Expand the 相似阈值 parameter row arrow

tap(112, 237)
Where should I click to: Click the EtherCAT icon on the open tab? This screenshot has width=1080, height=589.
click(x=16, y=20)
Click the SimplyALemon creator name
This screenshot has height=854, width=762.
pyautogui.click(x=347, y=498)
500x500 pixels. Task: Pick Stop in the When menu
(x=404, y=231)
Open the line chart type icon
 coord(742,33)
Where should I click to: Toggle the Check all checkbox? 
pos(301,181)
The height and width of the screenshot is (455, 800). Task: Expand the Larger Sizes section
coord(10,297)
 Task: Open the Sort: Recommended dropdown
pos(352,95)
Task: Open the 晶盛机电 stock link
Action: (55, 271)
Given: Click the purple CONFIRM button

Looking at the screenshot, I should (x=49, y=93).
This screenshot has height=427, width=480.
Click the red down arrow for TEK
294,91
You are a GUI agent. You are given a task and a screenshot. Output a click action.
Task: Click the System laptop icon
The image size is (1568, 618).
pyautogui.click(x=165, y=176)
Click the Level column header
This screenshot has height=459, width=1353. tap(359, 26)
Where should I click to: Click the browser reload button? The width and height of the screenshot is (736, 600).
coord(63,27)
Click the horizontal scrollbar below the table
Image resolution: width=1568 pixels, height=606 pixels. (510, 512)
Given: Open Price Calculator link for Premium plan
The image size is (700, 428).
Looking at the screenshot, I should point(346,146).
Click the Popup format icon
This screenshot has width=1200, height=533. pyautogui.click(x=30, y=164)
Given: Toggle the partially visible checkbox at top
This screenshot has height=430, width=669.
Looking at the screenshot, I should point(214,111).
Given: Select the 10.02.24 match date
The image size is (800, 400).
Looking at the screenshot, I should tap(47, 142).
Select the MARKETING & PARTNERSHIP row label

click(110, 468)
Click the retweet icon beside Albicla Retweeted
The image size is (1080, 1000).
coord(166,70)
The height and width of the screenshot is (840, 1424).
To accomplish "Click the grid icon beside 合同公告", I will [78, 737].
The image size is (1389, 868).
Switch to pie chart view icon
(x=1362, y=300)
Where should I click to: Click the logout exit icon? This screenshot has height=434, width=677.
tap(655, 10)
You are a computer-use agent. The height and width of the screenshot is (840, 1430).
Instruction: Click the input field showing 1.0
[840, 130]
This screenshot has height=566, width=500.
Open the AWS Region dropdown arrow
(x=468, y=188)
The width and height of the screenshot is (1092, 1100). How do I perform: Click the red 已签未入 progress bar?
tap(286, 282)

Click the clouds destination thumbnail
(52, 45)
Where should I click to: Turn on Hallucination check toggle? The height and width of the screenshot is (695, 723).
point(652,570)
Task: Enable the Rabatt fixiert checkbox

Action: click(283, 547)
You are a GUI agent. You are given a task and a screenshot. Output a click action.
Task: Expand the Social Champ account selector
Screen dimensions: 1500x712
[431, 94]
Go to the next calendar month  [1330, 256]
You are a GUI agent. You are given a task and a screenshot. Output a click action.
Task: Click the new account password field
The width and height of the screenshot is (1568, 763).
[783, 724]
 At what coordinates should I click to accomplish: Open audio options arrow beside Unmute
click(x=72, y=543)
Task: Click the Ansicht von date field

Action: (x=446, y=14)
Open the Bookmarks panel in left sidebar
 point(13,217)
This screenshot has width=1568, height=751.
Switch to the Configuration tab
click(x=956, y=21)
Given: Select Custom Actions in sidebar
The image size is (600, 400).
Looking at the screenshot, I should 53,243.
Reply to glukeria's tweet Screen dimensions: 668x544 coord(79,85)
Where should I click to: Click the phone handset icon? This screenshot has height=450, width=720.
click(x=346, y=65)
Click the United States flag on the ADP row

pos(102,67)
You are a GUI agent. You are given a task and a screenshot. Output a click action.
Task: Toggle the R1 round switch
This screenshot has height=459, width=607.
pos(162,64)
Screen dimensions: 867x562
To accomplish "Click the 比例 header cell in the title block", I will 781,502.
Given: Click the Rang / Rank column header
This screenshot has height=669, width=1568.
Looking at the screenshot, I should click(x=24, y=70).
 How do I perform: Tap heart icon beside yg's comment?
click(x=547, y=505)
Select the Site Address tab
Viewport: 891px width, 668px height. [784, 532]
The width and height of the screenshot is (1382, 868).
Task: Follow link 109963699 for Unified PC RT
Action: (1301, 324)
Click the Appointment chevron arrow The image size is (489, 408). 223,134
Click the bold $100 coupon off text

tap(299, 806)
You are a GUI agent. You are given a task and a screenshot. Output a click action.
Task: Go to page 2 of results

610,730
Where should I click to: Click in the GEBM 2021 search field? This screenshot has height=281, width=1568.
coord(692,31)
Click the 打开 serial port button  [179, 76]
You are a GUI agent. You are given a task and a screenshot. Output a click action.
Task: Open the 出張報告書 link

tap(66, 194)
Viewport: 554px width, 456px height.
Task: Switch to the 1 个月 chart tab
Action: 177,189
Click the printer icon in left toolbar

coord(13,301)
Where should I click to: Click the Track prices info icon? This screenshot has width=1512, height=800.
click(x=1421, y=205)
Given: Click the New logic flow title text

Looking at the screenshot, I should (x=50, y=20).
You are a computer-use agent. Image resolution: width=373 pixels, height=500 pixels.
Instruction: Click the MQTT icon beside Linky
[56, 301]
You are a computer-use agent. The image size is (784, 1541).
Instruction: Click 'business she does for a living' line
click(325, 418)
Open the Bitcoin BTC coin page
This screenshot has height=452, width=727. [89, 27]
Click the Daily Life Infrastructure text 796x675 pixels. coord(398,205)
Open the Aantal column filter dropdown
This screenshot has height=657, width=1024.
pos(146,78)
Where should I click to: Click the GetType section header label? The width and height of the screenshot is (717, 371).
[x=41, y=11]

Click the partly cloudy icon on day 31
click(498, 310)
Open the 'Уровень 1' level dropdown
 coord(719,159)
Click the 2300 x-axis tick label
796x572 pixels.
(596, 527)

* * * * * * *

• **PROBLEM DETAILS**:
The whole listing above needs to be transcribed exactly.

• **WORKED SOLUTION**:
Expand the 相似阈值 parameter row arrow

tap(112, 237)
Where should I click to: Click the EtherCAT icon on the open tab? This screenshot has width=1080, height=589.
click(x=16, y=20)
Click the SimplyALemon creator name
This screenshot has height=854, width=762.
pyautogui.click(x=347, y=498)
500x500 pixels. Task: Pick Stop in the When menu
(x=404, y=231)
Open the line chart type icon
 coord(742,33)
Where should I click to: Toggle the Check all checkbox? 
pos(301,181)
The height and width of the screenshot is (455, 800). Task: Expand the Larger Sizes section
coord(10,297)
 Task: Open the Sort: Recommended dropdown
pos(352,95)
Task: Open the 晶盛机电 stock link
Action: (55, 271)
Given: Click the purple CONFIRM button

Looking at the screenshot, I should (x=49, y=93).
This screenshot has height=427, width=480.
Click the red down arrow for TEK
294,91
You are a GUI agent. You are given a task and a screenshot. Output a click action.
Task: Click the System laptop icon
The image size is (1568, 618).
pyautogui.click(x=165, y=176)
Click the Level column header
This screenshot has height=459, width=1353. tap(359, 26)
Where should I click to: Click the browser reload button? The width and height of the screenshot is (736, 600).
coord(63,27)
Click the horizontal scrollbar below the table
Image resolution: width=1568 pixels, height=606 pixels. (510, 512)
Given: Open Price Calculator link for Premium plan
The image size is (700, 428).
Looking at the screenshot, I should point(346,146).
Click the Popup format icon
This screenshot has width=1200, height=533. pyautogui.click(x=30, y=164)
Given: Toggle the partially visible checkbox at top
This screenshot has height=430, width=669.
Looking at the screenshot, I should point(214,111).
Given: Select the 10.02.24 match date
The image size is (800, 400).
Looking at the screenshot, I should tap(47, 142).
Select the MARKETING & PARTNERSHIP row label

click(110, 468)
Click the retweet icon beside Albicla Retweeted
The image size is (1080, 1000).
coord(166,70)
The height and width of the screenshot is (840, 1424).
To accomplish "Click the grid icon beside 合同公告", I will [78, 737].
The image size is (1389, 868).
Switch to pie chart view icon
(x=1362, y=300)
Where should I click to: Click the logout exit icon? This screenshot has height=434, width=677.
tap(655, 10)
You are a computer-use agent. The height and width of the screenshot is (840, 1430).
Instruction: Click the input field showing 1.0
[840, 130]
This screenshot has height=566, width=500.
Open the AWS Region dropdown arrow
(x=468, y=188)
The width and height of the screenshot is (1092, 1100). How do I perform: Click the red 已签未入 progress bar?
tap(286, 282)

Click the clouds destination thumbnail
(52, 45)
Where should I click to: Turn on Hallucination check toggle? The height and width of the screenshot is (695, 723).
point(652,570)
Task: Enable the Rabatt fixiert checkbox

Action: click(283, 547)
You are a GUI agent. You are given a task and a screenshot. Output a click action.
Task: Expand the Social Champ account selector
Screen dimensions: 1500x712
[431, 94]
Go to the next calendar month  [1330, 256]
You are a GUI agent. You are given a task and a screenshot. Output a click action.
Task: Click the new account password field
The width and height of the screenshot is (1568, 763).
[783, 724]
 At what coordinates should I click to accomplish: Open audio options arrow beside Unmute
click(x=72, y=543)
Task: Click the Ansicht von date field

Action: (x=446, y=14)
Open the Bookmarks panel in left sidebar
 point(13,217)
This screenshot has width=1568, height=751.
Switch to the Configuration tab
click(x=956, y=21)
Given: Select Custom Actions in sidebar
The image size is (600, 400).
Looking at the screenshot, I should 53,243.
Reply to glukeria's tweet Screen dimensions: 668x544 coord(79,85)
Where should I click to: Click the phone handset icon? This screenshot has height=450, width=720.
click(x=346, y=65)
Click the United States flag on the ADP row

pos(102,67)
You are a GUI agent. You are given a task and a screenshot. Output a click action.
Task: Toggle the R1 round switch
This screenshot has height=459, width=607.
pos(162,64)
Screen dimensions: 867x562
To accomplish "Click the 比例 header cell in the title block", I will 781,502.
Given: Click the Rang / Rank column header
This screenshot has height=669, width=1568.
Looking at the screenshot, I should click(x=24, y=70).
 How do I perform: Tap heart icon beside yg's comment?
click(x=547, y=505)
Select the Site Address tab
Viewport: 891px width, 668px height. [784, 532]
The width and height of the screenshot is (1382, 868).
Task: Follow link 109963699 for Unified PC RT
Action: (1301, 324)
Click the Appointment chevron arrow The image size is (489, 408). 223,134
Click the bold $100 coupon off text

tap(299, 806)
You are a GUI agent. You are given a task and a screenshot. Output a click action.
Task: Go to page 2 of results

610,730
Where should I click to: Click in the GEBM 2021 search field? This screenshot has height=281, width=1568.
coord(692,31)
Click the 打开 serial port button  [179, 76]
You are a GUI agent. You are given a task and a screenshot. Output a click action.
Task: Open the 出張報告書 link

tap(66, 194)
Viewport: 554px width, 456px height.
Task: Switch to the 1 个月 chart tab
Action: 177,189
Click the printer icon in left toolbar

coord(13,301)
Where should I click to: Click the Track prices info icon? This screenshot has width=1512, height=800.
click(x=1421, y=205)
Given: Click the New logic flow title text

Looking at the screenshot, I should (x=50, y=20).
You are a computer-use agent. Image resolution: width=373 pixels, height=500 pixels.
Instruction: Click the MQTT icon beside Linky
[56, 301]
You are a computer-use agent. The image size is (784, 1541).
Instruction: Click 'business she does for a living' line
click(325, 418)
Open the Bitcoin BTC coin page
This screenshot has height=452, width=727. [89, 27]
Click the Daily Life Infrastructure text 796x675 pixels. coord(398,205)
Open the Aantal column filter dropdown
This screenshot has height=657, width=1024.
pos(146,78)
Where should I click to: Click the GetType section header label? The width and height of the screenshot is (717, 371).
[x=41, y=11]

Click the partly cloudy icon on day 31
click(498, 310)
Open the 'Уровень 1' level dropdown
 coord(719,159)
Click the 2300 x-axis tick label
796x572 pixels.
(596, 527)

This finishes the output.